Die übers Wasser gehen können

Von der Synthiepop-Band über die düstere Outlaw-Truppe an der Grenze zur Überdosis zum Großpop der Gegenwart: „Playing The Angel“ heißt das neue Album von Depeche Mode. Ein Porträt von Martin Gore, dem Mastermind der Band

Drogen? Manchmal ist es hilfreich, ein wenig Spannung um sich zu haben, um zu Höchstform aufzulaufen

VON MAX DAX

Die Pose wirkte wie die Karikatur eines Märtyrers, umbrandet wurde sie trotzdem oder gerade deswegen von Applaus: Dave Gahan, der Sänger von Depeche Mode, sinkt, streichholzdünn und von Tätowierungen übersäht, auf die Knie und breitet seine Arme aus, als wäre er der Heiland höchstpersönlich.

Sein Blick, gefilmt von einer Kamera und simultan übertragen auf 14 Videoleinwände, ist stechend und geht doch ins Leere.
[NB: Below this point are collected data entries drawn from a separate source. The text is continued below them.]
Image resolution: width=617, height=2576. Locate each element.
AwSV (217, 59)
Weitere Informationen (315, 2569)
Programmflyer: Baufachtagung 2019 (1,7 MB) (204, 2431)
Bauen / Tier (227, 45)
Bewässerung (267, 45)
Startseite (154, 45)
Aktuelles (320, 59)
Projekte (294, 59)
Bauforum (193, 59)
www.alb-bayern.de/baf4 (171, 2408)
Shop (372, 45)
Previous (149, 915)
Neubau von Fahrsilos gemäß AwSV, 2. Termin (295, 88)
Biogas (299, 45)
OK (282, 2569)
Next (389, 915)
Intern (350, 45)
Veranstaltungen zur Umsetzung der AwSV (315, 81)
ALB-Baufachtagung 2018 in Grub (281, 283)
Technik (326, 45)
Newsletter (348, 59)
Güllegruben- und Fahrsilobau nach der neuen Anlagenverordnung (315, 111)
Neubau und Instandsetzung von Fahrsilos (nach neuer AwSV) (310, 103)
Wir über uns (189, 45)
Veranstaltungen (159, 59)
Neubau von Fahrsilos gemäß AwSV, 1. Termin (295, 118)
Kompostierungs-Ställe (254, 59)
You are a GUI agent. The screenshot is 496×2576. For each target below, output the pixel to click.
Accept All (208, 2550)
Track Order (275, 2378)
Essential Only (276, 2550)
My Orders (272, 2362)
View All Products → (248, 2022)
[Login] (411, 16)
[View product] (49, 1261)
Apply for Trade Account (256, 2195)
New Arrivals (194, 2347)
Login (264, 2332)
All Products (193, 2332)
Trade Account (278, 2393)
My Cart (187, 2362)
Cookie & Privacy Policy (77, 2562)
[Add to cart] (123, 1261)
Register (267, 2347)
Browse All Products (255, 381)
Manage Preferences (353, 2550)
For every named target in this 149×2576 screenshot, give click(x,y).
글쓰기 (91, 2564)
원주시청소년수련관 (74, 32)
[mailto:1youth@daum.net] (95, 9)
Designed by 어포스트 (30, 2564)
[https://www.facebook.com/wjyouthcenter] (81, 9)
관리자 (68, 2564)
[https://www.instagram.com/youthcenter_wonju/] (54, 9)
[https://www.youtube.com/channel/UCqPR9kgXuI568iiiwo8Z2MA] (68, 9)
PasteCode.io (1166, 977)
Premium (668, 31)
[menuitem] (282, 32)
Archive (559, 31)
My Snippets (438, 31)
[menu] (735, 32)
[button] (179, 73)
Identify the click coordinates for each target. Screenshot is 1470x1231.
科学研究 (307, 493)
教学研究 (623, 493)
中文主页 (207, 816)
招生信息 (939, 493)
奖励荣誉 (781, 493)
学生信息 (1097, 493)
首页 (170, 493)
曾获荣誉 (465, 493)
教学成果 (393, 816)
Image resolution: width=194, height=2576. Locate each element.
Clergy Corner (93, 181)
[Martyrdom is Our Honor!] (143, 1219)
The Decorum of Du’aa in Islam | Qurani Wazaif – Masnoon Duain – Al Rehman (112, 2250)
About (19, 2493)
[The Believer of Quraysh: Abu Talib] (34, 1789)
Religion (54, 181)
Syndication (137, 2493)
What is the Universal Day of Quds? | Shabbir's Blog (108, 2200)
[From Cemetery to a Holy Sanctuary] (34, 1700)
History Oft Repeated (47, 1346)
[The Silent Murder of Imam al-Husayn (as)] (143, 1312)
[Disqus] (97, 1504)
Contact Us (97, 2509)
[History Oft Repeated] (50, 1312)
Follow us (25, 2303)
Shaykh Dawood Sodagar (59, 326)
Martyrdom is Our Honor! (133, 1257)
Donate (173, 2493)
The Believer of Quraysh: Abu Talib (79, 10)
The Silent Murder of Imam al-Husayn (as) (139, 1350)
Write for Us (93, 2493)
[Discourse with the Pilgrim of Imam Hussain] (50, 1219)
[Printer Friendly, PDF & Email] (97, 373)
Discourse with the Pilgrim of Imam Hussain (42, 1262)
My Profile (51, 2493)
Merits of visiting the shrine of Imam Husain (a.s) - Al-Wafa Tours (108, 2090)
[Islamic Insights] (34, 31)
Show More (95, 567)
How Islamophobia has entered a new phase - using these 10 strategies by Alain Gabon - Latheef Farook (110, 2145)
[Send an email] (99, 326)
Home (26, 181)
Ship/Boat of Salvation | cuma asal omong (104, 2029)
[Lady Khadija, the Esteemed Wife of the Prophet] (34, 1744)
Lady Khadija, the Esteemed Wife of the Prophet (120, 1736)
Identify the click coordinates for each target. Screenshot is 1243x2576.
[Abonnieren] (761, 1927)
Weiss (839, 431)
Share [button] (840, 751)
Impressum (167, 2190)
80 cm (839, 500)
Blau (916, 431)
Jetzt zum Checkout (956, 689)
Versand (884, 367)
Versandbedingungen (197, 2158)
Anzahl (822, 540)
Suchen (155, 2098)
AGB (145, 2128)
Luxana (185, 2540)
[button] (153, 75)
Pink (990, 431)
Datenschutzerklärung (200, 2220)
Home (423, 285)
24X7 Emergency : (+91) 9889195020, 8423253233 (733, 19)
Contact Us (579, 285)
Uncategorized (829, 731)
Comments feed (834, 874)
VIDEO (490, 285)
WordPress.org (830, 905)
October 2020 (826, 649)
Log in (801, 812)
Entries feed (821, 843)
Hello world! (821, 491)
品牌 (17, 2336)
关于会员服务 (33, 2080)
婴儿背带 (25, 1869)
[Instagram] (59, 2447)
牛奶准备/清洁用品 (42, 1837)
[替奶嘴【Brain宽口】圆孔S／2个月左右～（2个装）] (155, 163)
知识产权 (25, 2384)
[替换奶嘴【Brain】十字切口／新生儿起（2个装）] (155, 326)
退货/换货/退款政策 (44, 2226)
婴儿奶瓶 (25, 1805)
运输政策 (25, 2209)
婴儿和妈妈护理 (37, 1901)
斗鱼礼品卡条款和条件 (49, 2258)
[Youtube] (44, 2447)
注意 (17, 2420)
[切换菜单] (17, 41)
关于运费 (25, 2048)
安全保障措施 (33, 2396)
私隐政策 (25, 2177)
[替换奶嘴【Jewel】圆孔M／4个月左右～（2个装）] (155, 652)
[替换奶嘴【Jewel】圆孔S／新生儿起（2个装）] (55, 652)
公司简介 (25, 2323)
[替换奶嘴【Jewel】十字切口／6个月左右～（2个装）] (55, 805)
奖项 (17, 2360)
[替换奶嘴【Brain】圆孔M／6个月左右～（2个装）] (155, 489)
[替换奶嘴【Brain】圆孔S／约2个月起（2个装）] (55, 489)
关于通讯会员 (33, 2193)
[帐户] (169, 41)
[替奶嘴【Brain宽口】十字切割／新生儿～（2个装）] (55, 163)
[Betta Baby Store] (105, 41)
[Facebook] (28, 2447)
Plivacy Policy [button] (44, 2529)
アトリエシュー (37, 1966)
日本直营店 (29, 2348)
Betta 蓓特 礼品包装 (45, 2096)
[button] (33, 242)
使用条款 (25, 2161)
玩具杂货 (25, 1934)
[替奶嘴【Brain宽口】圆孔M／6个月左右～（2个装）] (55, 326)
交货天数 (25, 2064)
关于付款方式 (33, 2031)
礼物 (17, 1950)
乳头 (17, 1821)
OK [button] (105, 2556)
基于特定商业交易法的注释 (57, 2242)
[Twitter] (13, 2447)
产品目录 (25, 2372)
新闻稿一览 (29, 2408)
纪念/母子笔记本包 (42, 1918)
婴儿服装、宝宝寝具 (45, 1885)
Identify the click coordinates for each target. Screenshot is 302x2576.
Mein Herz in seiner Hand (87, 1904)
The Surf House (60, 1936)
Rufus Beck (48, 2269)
Dann erlischt das Licht, und abermals schwillt das Schreien der vielen zu einem Donnergrollen an. Gahans Botschaft bei seine Auftritten auf der „Devotional Tour“ von 1993 war ebenso egomanisch wie comichaft: In meinen Schuhen gehen zu wollen, ist eine Nummer zu groß für euch. Unausgesprochen zwar, aber für jeden hörbar, war der Nachsatz: Denn ich kann übers Wasser gehen. Es ist wirklich wahr. Die Textzeile lautet: „You’ll stumble in my footsteps / If you try walking in my shoes.“ Ein toller Song, natürlich, ohne den die Neunzigerjahre rückblickend nicht denkbar gewesen wären. Aber auch ein bezeichnender.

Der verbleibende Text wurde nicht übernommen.